• _Your task_: Would you reproduce exactly the lines below from the one holding "1123x560 pixels." through the one holding "Task: Click Browse", inclusive, and no others?

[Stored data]
********************

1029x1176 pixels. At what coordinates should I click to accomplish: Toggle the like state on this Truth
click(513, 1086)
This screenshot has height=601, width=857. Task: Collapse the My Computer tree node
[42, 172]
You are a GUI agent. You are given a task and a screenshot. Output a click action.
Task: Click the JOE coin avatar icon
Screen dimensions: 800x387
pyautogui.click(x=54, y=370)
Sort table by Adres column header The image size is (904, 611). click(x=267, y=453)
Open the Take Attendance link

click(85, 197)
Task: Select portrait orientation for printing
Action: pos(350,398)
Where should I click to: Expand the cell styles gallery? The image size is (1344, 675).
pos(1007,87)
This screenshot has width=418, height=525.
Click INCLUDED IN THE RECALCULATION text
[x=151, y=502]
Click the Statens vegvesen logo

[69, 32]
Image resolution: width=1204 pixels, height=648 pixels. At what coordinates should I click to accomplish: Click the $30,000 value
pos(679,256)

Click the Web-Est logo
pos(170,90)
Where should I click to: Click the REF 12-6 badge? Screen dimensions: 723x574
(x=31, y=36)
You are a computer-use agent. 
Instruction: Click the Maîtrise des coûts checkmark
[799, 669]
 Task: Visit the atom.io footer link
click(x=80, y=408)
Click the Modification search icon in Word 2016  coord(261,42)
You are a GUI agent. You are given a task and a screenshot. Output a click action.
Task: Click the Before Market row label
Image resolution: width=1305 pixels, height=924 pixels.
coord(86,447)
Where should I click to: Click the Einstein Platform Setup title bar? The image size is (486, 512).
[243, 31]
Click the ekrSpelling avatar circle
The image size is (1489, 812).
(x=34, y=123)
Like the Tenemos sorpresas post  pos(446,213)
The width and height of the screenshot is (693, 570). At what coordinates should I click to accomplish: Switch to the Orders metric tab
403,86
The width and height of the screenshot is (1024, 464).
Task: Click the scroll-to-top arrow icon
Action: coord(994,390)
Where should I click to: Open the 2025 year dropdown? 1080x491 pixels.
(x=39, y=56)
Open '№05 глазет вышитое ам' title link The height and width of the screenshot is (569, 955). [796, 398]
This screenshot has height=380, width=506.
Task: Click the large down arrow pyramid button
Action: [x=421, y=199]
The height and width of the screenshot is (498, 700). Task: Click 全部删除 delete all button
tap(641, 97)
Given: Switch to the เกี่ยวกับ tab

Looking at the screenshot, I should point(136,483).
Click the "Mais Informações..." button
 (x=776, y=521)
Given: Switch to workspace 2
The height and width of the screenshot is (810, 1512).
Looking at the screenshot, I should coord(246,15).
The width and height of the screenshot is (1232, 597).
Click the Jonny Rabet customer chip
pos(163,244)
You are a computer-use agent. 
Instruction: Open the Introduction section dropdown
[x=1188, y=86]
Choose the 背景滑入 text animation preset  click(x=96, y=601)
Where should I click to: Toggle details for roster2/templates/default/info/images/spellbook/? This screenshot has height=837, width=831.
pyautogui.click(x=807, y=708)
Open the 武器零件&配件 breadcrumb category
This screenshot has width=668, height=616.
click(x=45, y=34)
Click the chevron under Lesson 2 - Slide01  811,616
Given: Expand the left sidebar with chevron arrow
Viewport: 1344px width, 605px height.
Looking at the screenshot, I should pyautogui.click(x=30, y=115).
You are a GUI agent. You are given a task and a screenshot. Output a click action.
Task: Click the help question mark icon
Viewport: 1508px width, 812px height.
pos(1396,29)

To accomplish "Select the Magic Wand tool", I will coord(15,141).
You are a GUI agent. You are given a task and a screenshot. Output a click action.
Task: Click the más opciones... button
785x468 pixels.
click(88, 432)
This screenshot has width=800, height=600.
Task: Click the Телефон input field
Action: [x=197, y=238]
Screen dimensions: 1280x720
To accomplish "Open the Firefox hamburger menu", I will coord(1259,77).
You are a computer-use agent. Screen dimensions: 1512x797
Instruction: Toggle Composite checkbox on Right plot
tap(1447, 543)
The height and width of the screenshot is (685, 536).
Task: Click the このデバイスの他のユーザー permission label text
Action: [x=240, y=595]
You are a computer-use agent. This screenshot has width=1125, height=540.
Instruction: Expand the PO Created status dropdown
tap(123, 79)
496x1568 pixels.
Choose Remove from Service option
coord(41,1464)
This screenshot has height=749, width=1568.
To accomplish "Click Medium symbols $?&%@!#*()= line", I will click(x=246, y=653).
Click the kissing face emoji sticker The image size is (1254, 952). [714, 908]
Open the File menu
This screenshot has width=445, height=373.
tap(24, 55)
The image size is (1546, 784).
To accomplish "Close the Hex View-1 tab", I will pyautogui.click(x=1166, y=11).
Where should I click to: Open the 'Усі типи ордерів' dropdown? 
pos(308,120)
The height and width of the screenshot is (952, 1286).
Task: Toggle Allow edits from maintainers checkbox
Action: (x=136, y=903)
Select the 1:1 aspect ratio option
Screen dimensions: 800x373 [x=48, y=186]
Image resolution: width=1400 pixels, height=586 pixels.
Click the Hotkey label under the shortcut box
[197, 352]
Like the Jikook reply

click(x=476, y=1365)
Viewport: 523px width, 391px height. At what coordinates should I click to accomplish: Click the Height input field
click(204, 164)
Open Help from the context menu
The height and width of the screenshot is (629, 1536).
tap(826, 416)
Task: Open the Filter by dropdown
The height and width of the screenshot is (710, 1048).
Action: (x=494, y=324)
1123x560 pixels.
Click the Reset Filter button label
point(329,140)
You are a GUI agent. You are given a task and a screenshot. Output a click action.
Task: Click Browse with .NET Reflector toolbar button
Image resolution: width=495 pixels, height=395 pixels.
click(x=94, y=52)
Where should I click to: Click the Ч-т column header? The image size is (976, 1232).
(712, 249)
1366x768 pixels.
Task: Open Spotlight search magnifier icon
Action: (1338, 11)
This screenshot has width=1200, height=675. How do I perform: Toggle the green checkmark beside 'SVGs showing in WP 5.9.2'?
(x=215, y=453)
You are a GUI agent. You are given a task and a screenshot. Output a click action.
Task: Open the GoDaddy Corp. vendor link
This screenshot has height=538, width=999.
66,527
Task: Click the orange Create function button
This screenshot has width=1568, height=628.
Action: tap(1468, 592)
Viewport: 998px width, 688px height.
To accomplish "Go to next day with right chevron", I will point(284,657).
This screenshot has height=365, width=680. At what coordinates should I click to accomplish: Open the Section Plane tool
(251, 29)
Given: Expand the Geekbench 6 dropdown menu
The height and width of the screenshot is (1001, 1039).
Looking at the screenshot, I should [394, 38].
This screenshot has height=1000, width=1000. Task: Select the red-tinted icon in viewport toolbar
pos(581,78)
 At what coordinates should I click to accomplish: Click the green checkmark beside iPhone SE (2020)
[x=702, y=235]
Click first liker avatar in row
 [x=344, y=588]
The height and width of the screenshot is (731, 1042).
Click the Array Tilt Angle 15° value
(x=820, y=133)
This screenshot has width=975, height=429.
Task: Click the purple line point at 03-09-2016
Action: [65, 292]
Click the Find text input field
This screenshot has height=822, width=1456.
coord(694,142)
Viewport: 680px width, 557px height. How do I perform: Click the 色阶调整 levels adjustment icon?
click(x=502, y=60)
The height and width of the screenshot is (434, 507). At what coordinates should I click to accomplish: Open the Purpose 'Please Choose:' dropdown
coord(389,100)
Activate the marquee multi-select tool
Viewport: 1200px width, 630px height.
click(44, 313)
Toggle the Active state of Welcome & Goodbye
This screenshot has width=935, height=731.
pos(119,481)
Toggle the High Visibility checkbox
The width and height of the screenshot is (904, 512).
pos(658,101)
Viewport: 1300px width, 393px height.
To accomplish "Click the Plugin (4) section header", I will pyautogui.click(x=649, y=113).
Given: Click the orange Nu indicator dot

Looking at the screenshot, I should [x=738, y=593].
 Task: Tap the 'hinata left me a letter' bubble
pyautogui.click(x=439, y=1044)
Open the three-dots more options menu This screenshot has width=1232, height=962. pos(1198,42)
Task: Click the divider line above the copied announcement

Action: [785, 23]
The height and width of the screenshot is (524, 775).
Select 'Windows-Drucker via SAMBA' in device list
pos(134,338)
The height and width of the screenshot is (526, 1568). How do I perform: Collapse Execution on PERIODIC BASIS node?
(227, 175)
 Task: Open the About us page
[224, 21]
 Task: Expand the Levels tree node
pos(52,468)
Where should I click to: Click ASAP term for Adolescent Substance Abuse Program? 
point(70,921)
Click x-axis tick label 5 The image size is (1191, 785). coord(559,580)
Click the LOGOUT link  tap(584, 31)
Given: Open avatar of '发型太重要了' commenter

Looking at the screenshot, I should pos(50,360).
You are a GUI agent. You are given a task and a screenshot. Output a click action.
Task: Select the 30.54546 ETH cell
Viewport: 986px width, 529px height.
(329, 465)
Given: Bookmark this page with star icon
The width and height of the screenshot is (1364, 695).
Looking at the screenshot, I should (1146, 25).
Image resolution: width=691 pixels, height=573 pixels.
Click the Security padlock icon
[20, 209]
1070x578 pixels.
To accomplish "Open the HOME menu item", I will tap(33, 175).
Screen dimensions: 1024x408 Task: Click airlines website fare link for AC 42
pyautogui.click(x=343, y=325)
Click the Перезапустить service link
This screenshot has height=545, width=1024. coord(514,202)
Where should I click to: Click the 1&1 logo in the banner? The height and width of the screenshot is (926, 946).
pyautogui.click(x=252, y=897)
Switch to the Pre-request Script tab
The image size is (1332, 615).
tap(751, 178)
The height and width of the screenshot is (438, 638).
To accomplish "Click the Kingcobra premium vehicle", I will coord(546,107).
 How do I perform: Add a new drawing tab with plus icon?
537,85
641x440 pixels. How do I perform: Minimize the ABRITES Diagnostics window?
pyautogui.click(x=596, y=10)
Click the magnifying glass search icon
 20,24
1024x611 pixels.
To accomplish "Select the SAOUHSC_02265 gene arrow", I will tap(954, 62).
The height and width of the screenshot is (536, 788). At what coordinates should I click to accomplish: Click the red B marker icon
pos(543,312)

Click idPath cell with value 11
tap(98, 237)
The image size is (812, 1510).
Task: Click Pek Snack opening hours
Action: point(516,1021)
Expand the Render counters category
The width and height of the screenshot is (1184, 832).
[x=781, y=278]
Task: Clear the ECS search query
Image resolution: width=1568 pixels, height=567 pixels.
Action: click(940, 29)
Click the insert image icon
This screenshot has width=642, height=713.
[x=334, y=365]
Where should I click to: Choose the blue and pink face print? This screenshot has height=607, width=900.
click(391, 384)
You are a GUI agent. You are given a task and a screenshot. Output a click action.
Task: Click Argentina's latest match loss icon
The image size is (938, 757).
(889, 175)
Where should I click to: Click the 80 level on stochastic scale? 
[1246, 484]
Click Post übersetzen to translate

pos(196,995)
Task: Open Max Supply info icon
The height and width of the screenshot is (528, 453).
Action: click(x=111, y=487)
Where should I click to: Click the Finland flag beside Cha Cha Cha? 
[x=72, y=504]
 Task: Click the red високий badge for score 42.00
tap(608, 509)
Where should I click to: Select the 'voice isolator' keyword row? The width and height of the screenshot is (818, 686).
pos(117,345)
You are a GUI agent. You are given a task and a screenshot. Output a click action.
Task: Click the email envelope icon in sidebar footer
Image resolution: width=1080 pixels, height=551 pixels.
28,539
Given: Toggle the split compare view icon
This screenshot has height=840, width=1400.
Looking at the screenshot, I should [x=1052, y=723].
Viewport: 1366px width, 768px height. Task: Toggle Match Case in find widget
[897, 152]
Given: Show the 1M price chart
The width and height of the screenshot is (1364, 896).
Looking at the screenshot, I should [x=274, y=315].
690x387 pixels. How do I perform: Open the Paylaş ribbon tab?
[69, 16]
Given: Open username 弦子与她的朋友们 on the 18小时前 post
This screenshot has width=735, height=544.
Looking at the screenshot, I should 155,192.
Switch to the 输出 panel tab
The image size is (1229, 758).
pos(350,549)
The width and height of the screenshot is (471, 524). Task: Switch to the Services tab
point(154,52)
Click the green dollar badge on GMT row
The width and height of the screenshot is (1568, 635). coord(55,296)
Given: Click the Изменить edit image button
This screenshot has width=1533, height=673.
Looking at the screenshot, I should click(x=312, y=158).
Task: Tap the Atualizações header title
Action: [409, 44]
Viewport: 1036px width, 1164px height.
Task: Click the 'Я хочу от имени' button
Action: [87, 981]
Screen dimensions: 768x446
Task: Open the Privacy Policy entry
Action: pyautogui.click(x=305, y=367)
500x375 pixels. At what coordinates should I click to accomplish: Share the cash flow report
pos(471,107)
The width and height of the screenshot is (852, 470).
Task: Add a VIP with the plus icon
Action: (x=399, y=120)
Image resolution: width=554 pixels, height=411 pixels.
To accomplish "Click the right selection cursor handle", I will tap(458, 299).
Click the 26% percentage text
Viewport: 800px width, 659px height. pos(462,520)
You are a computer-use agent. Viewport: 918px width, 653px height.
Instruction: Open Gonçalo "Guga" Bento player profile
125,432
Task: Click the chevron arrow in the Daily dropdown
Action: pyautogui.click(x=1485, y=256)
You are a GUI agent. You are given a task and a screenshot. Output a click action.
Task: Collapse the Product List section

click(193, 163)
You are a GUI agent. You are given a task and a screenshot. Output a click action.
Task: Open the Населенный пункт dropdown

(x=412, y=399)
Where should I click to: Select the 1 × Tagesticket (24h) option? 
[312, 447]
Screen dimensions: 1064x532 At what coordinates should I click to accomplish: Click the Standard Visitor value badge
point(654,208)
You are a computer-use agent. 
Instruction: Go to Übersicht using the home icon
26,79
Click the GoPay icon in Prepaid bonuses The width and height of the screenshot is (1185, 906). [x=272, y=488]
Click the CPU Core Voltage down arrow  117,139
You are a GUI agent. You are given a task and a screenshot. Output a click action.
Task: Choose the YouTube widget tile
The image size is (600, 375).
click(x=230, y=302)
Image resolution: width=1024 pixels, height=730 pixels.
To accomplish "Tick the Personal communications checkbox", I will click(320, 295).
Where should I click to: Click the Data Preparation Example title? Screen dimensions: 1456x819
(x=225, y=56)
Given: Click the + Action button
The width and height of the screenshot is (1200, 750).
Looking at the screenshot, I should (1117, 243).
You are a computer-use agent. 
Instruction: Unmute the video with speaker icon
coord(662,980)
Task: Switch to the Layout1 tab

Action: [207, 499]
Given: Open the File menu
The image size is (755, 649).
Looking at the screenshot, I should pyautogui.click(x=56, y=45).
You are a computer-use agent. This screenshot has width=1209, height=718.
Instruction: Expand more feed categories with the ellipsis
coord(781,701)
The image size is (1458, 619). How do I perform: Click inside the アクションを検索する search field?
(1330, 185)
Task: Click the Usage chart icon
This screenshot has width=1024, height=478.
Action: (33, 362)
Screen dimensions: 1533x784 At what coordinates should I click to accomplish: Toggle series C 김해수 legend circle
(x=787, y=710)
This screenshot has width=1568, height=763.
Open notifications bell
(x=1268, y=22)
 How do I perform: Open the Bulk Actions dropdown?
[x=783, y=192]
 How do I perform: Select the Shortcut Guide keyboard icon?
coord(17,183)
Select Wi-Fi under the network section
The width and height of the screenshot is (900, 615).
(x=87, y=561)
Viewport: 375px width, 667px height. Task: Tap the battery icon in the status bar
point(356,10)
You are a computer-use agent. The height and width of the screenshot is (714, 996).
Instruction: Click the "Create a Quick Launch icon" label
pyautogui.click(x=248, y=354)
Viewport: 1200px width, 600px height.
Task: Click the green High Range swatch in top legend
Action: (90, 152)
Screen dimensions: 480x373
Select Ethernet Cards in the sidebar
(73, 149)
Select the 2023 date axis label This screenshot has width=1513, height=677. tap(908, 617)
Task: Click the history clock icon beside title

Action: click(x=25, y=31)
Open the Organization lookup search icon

********************

• _Expected answer_:
1123x560 pixels.
Click the Reset Filter button label
point(329,140)
You are a GUI agent. You are given a task and a screenshot. Output a click action.
Task: Click Browse with .NET Reflector toolbar button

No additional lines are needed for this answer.